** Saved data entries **
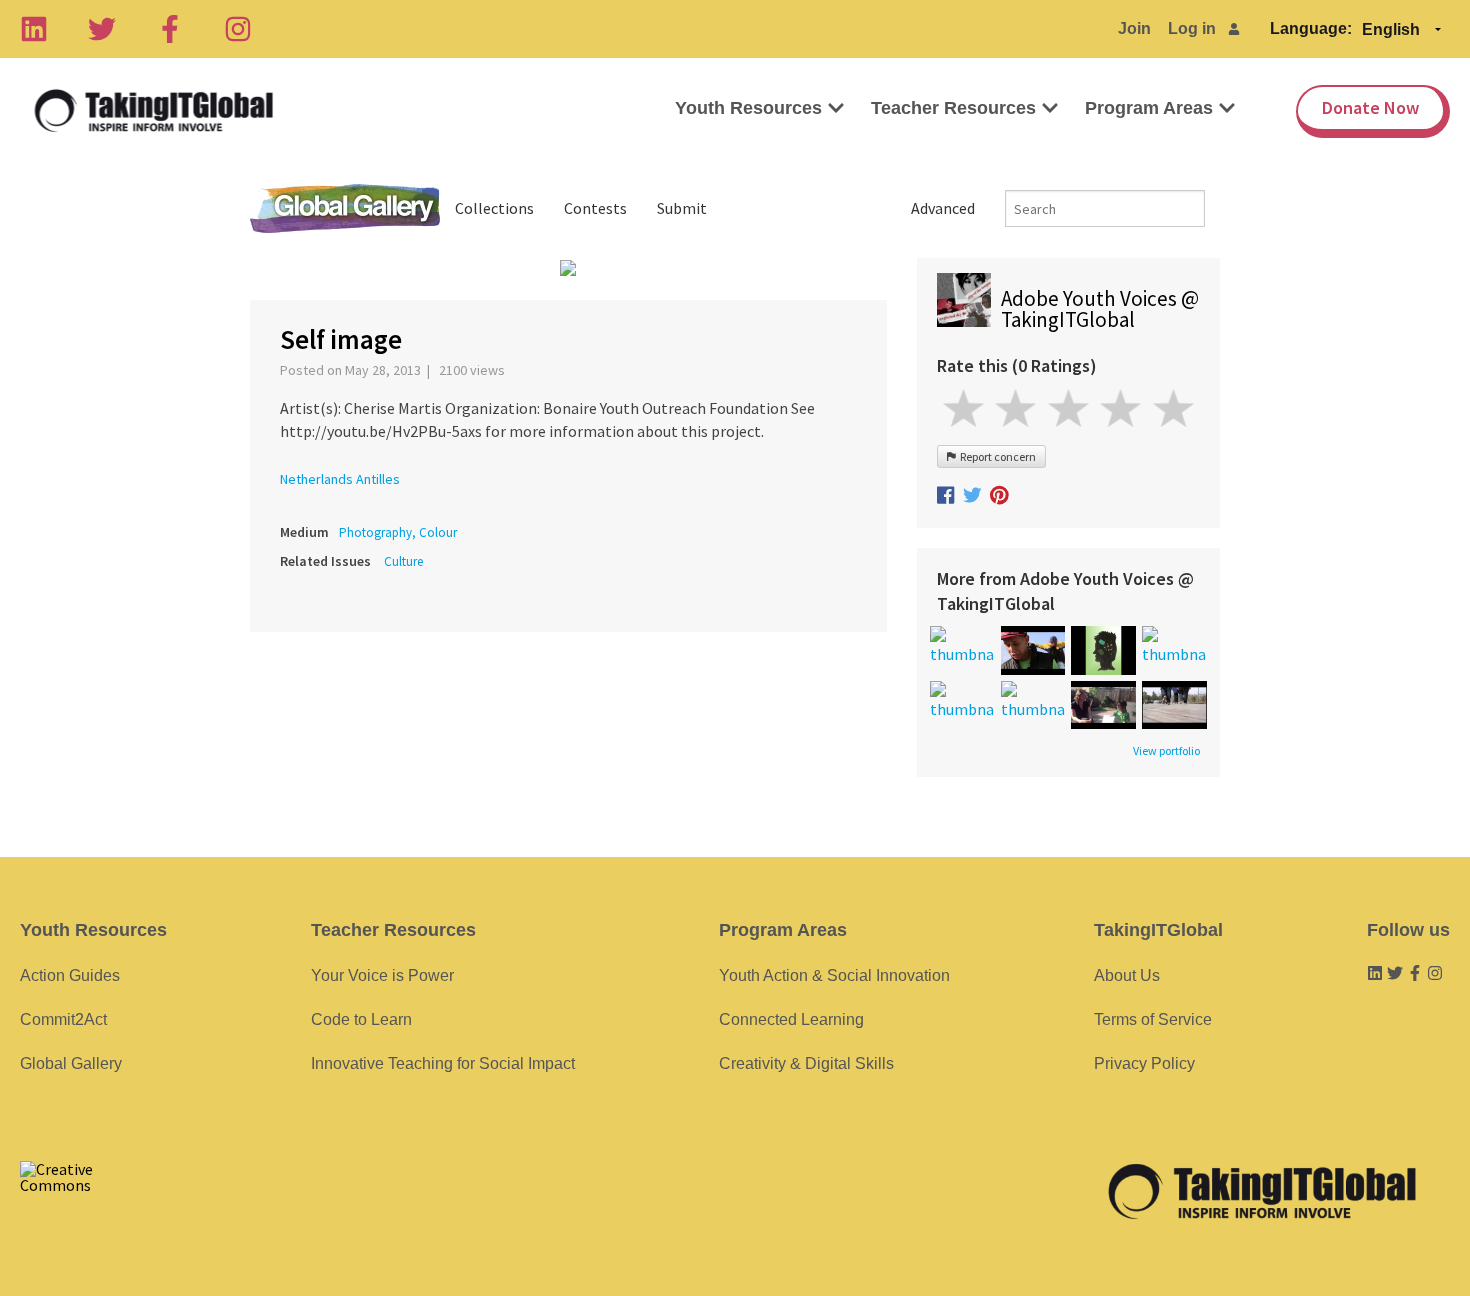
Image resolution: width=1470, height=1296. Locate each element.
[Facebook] (170, 29)
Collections (494, 208)
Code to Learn (361, 1019)
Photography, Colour (398, 532)
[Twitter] (102, 29)
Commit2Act (63, 1019)
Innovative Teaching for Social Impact (443, 1063)
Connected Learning (791, 1019)
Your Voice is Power (382, 975)
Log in (1192, 28)
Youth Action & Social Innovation (834, 975)
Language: (1311, 28)
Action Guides (70, 975)
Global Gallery (345, 208)
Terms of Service (1153, 1019)
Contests (595, 208)
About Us (1127, 975)
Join (1134, 28)
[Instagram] (238, 29)
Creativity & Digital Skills (806, 1063)
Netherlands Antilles (340, 479)
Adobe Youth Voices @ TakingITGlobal (1100, 309)
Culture (403, 561)
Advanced (943, 208)
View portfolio (1166, 751)
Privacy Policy (1144, 1063)
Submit (682, 208)
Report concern (996, 456)
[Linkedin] (34, 29)
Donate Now (1370, 107)
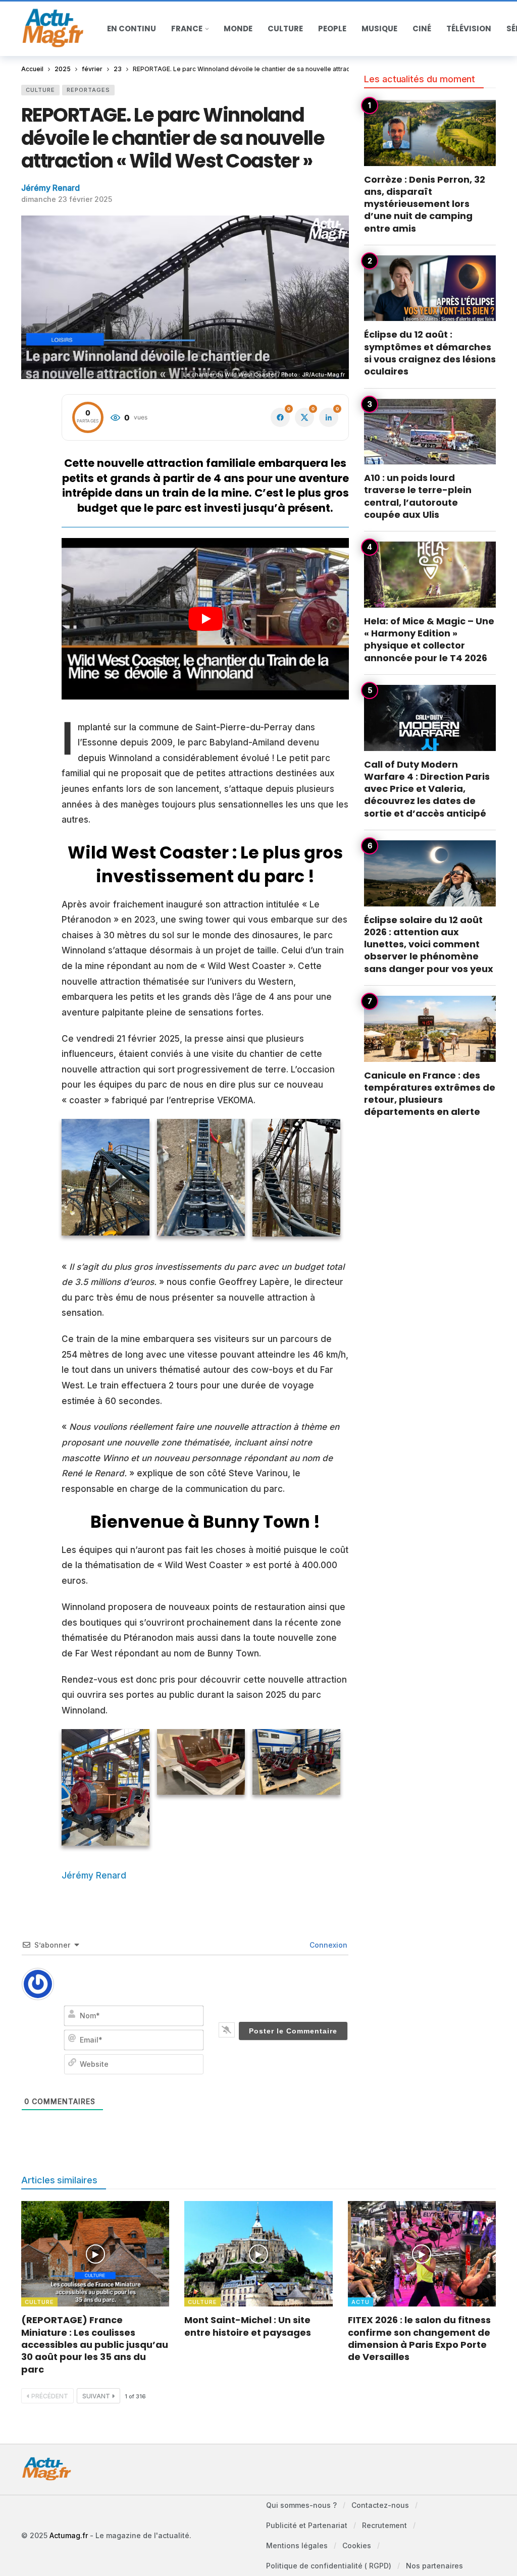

** Task requirements **
Without copying any images, transcribe the records exactly as they stand.

** Exercise output **
Image resolution: width=1470, height=1296. Locate each element.
[Facebook] (170, 29)
Collections (494, 208)
Code to Learn (361, 1019)
Photography, Colour (398, 532)
[Twitter] (102, 29)
Commit2Act (63, 1019)
Innovative Teaching for Social Impact (443, 1063)
Connected Learning (791, 1019)
Your Voice is Power (382, 975)
Log in (1192, 28)
Youth Action & Social Innovation (834, 975)
Language: (1311, 28)
Action Guides (70, 975)
Global Gallery (345, 208)
Terms of Service (1153, 1019)
Contests (595, 208)
About Us (1127, 975)
Join (1134, 28)
[Instagram] (238, 29)
Creativity & Digital Skills (806, 1063)
Netherlands Antilles (340, 479)
Adobe Youth Voices @ TakingITGlobal (1100, 309)
Culture (403, 561)
Advanced (943, 208)
View portfolio (1166, 751)
Privacy Policy (1144, 1063)
Submit (682, 208)
Report concern (996, 456)
[Linkedin] (34, 29)
Donate Now (1370, 107)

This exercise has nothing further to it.